Kontrendikasyonları:
Salisilatlara ve diğer steroid olmayan antien flamatuar ilaçlara karşı duyarlılığı olanlarda kanama eğiliminin arttığı patalojik durumlarda, gebeliğin son üç ayında glukoz - 6 fosfat dehidrogenaz eksikliğinde gastroentestinal kanalda kronik ve aktif ülseri olanlarda kullanılması sakıncalıdır..."
Okurumuz "aydınlanmış" olarak hapı yutmuş.
Ne yuttu diye meraklananlara fısıldayalım: Aspirin...
Bugünkü kanunlar büyük sineklerin delip geçtiği, küçük sineklerin takılıp kaldığı örümcek ağı gibidir.
CIA yurtdışı görevlerde kullanmak üzere çilingir arıyormuş..Bombalayarak girmenin kibar bir davranış olmadığını anladılar galiba..!
En açık seçik ve net tahlili İtalya'nın Avrupa İşleri Bakanı Rocco Buttiglione yaptı. Dediği:
1 - Türkiye'de yönetimin kontrolü orduda olduğu için demokrasi ortamı yoktur.
2 - Bu kontrol olmazsa Türkiye muhtemelen İslam cumhuriyeti olur ve bu daha az istediğimiz şeydir.
Dediğinin Özeti... Ordu geri çekilirse demokrasi değil şeriat gelir. Demokrasi isteniyorsa işe siyaseti demokratikleştirmekle başlamalıdır.
Türkiye'yi doğalgaz bataklığına sokanlar Yolsuzluk Komisyonu'nda başları sıkışınca suçu birbirlerinin üzerine attılar. Sonunda da kabahat artık hayatta olmayan BOTAŞ eski Genel Müdürü ve milletvekili Hayrettin Uzun'un üzerine yıkıldı. Okurlarımız Hayrettin Uzun'u iyi tanır. Enerji soygunlarına karışan siyasetçi ve bürokratlara yıllarca rüşvetçi ve hırsız diye bağırdı durdu Hayrettin Uzun. Bekledi ki kendisini mahkemeye versinler de orada belgelerle ispatlasın hırsızlığı... O gün saklananlar şimdi utanmadan Uzun'u hedef gösteriyorlar. Hoş, utanması olan hırsız olur mu?

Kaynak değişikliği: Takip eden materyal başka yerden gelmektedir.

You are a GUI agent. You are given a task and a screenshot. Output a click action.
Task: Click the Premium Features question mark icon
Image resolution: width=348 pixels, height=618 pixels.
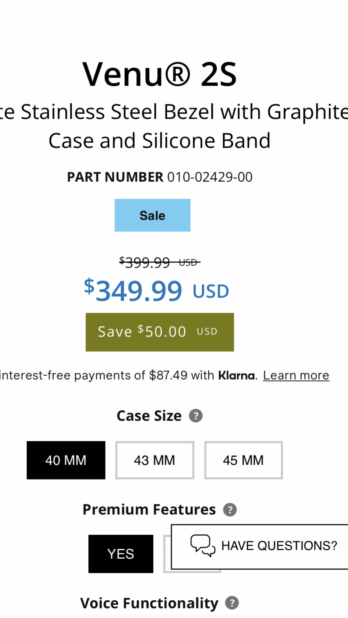(x=230, y=510)

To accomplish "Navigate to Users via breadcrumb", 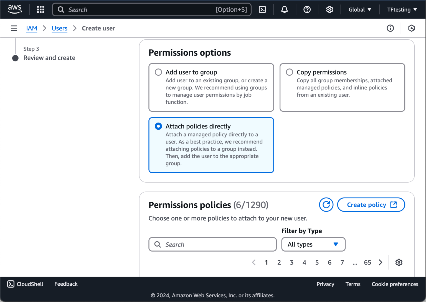I will pos(59,28).
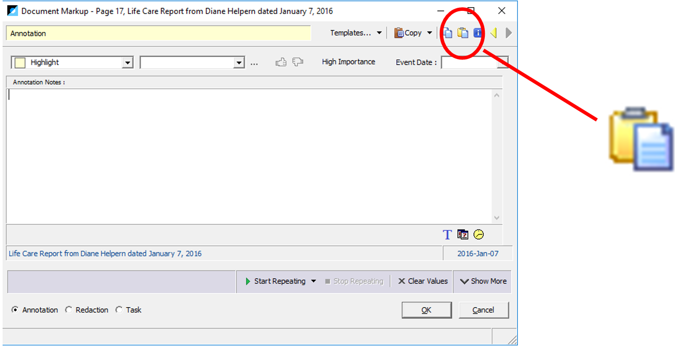Open the Templates dropdown menu
The width and height of the screenshot is (675, 347).
click(356, 33)
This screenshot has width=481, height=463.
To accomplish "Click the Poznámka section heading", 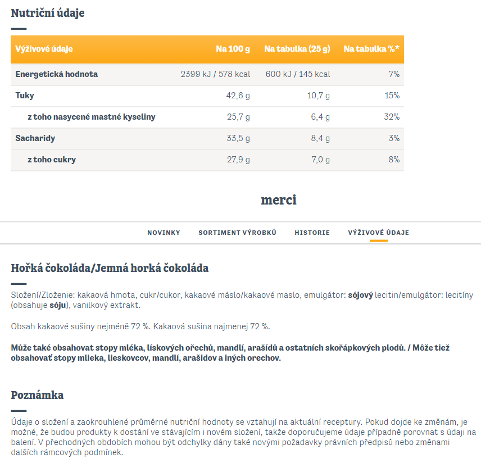I will [37, 395].
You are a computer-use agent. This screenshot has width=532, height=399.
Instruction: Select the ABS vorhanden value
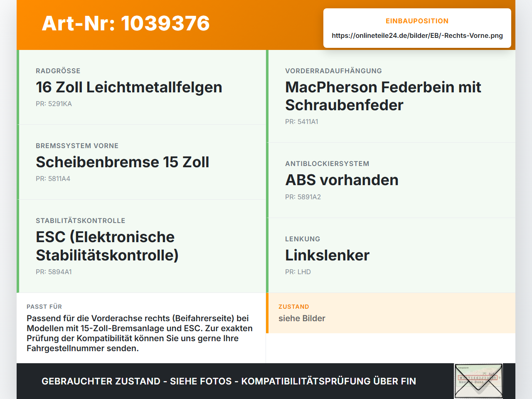point(342,180)
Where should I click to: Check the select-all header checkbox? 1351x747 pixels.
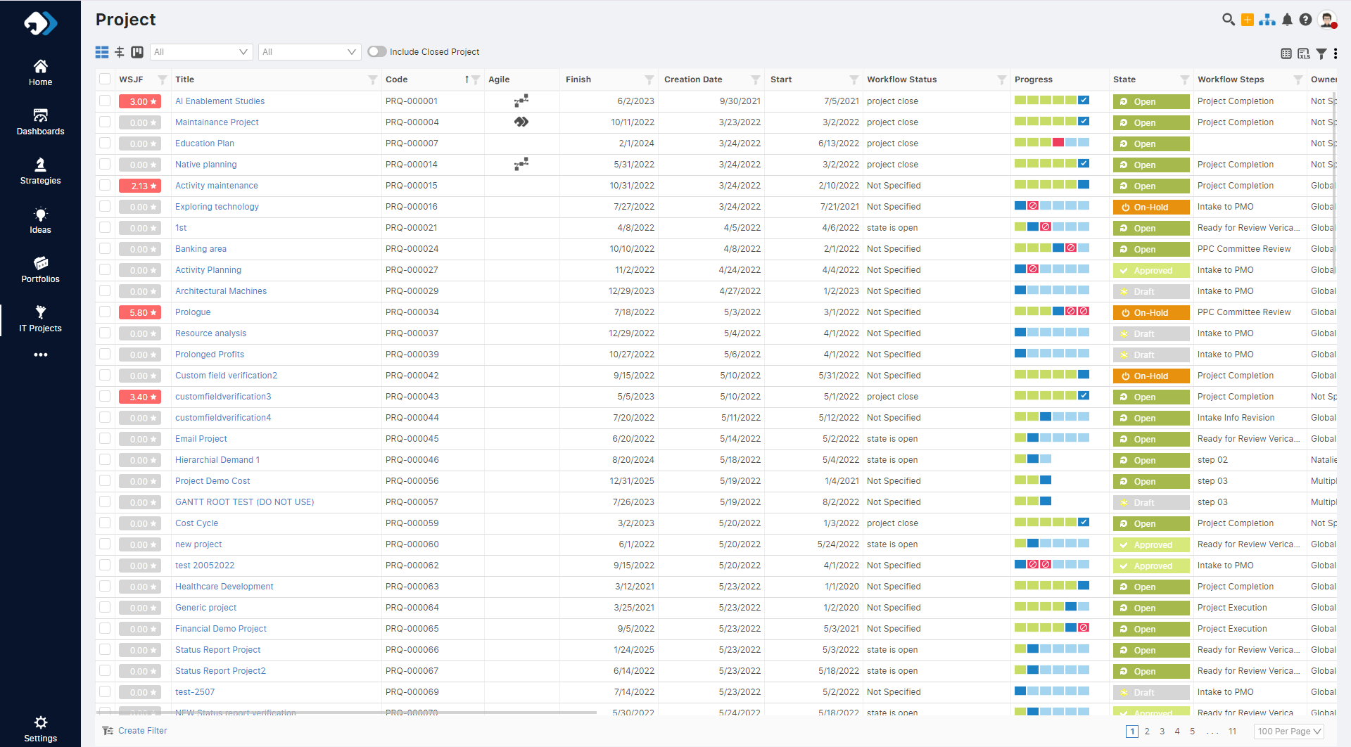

"5-6-2 Tamam Reis" değerli gazeteci Saygı Öztürk'ün son kitabının adı... Kitap yüreklerde acı yaralar bırakmış kimi siyasi cinayetlere ışık tutuyor. Bizi bir kez daha acı acı düşündürüyor...
7 TİP'li gencin öldürüldüğü Bahçelievler Katliamı'nın planlayıcısı Abdullah Çatlı'dır... Katliamın tetikçilerinden Haluk Kırcı, Çatlı'nın Ankara Bahçelievler'de kiraladığı dairede kalıyor.
Kırcı bir sabah uyandığında salonda bir yabancının oturduğunu görüyor.
Bu kişi Abdi İpekçi'nin katili Mehmet Ali Ağca'dır...
ÜGD İkinci Başkanı Abdullah Çatlı hem Bahçelievler Katliamı hem İpekçi cinayetinde üst düzeyde rol almıştır.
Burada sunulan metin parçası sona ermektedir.